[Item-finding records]

---

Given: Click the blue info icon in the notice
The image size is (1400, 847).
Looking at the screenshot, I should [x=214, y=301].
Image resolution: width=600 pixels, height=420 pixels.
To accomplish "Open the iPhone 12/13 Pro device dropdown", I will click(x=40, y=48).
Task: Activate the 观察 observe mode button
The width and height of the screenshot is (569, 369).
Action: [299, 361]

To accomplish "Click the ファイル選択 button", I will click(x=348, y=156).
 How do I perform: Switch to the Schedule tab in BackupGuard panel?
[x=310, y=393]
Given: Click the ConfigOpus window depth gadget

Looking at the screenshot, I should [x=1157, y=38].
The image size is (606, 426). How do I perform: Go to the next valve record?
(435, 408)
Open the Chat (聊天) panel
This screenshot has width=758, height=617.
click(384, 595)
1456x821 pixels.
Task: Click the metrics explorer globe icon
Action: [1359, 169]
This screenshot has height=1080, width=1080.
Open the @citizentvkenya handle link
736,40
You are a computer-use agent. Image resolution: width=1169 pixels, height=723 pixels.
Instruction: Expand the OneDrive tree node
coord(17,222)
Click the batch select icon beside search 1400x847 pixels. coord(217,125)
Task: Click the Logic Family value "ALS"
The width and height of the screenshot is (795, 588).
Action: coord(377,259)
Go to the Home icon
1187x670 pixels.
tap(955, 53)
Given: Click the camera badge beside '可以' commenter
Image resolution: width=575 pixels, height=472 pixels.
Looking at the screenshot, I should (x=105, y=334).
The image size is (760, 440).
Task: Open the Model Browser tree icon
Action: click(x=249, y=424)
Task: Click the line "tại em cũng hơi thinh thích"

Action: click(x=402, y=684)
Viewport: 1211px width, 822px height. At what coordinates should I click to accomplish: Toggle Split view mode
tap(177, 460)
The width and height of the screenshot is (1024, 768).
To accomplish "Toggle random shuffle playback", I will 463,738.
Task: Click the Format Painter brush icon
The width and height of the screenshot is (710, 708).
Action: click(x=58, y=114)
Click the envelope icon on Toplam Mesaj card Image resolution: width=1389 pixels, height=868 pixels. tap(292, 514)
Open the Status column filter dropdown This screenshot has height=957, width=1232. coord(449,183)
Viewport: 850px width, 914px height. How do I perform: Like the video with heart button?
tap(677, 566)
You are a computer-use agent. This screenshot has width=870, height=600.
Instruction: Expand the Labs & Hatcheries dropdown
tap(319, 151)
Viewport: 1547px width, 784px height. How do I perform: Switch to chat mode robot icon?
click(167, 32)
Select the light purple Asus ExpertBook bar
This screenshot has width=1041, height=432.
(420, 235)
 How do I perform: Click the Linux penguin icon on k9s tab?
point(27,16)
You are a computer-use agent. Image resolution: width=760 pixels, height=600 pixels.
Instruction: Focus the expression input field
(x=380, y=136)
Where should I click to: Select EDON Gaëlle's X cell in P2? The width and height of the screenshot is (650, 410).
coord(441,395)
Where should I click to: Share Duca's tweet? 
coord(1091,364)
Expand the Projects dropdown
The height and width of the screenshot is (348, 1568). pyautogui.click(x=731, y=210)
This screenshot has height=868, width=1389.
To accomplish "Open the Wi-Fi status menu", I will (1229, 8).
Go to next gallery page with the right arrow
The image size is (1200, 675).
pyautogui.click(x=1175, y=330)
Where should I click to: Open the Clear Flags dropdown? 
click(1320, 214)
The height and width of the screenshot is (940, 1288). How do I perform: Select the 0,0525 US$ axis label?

---

## What you will do
Print all of the data above once more, line for line and without any alteration.

## Solution to this problem
Given: Click the blue info icon in the notice
The image size is (1400, 847).
Looking at the screenshot, I should [x=214, y=301].
Image resolution: width=600 pixels, height=420 pixels.
To accomplish "Open the iPhone 12/13 Pro device dropdown", I will click(x=40, y=48).
Task: Activate the 观察 observe mode button
The width and height of the screenshot is (569, 369).
Action: [299, 361]

To accomplish "Click the ファイル選択 button", I will click(x=348, y=156).
 How do I perform: Switch to the Schedule tab in BackupGuard panel?
[x=310, y=393]
Given: Click the ConfigOpus window depth gadget

Looking at the screenshot, I should [x=1157, y=38].
The image size is (606, 426). How do I perform: Go to the next valve record?
(435, 408)
Open the Chat (聊天) panel
This screenshot has width=758, height=617.
click(384, 595)
1456x821 pixels.
Task: Click the metrics explorer globe icon
Action: [1359, 169]
This screenshot has height=1080, width=1080.
Open the @citizentvkenya handle link
736,40
You are a computer-use agent. Image resolution: width=1169 pixels, height=723 pixels.
Instruction: Expand the OneDrive tree node
coord(17,222)
Click the batch select icon beside search 1400x847 pixels. coord(217,125)
Task: Click the Logic Family value "ALS"
The width and height of the screenshot is (795, 588).
Action: coord(377,259)
Go to the Home icon
1187x670 pixels.
tap(955, 53)
Given: Click the camera badge beside '可以' commenter
Image resolution: width=575 pixels, height=472 pixels.
Looking at the screenshot, I should (x=105, y=334).
The image size is (760, 440).
Task: Open the Model Browser tree icon
Action: click(x=249, y=424)
Task: Click the line "tại em cũng hơi thinh thích"

Action: click(x=402, y=684)
Viewport: 1211px width, 822px height. At what coordinates should I click to accomplish: Toggle Split view mode
tap(177, 460)
The width and height of the screenshot is (1024, 768).
To accomplish "Toggle random shuffle playback", I will 463,738.
Task: Click the Format Painter brush icon
The width and height of the screenshot is (710, 708).
Action: click(x=58, y=114)
Click the envelope icon on Toplam Mesaj card Image resolution: width=1389 pixels, height=868 pixels. tap(292, 514)
Open the Status column filter dropdown This screenshot has height=957, width=1232. coord(449,183)
Viewport: 850px width, 914px height. How do I perform: Like the video with heart button?
tap(677, 566)
You are a computer-use agent. This screenshot has width=870, height=600.
Instruction: Expand the Labs & Hatcheries dropdown
tap(319, 151)
Viewport: 1547px width, 784px height. How do I perform: Switch to chat mode robot icon?
click(167, 32)
Select the light purple Asus ExpertBook bar
This screenshot has width=1041, height=432.
(420, 235)
 How do I perform: Click the Linux penguin icon on k9s tab?
point(27,16)
You are a computer-use agent. Image resolution: width=760 pixels, height=600 pixels.
Instruction: Focus the expression input field
(x=380, y=136)
Where should I click to: Select EDON Gaëlle's X cell in P2? The width and height of the screenshot is (650, 410).
coord(441,395)
Where should I click to: Share Duca's tweet? 
coord(1091,364)
Expand the Projects dropdown
The height and width of the screenshot is (348, 1568). pyautogui.click(x=731, y=210)
This screenshot has height=868, width=1389.
To accomplish "Open the Wi-Fi status menu", I will (1229, 8).
Go to next gallery page with the right arrow
The image size is (1200, 675).
pyautogui.click(x=1175, y=330)
Where should I click to: Open the Clear Flags dropdown? 
click(1320, 214)
The height and width of the screenshot is (940, 1288). How do I perform: Select the 0,0525 US$ axis label?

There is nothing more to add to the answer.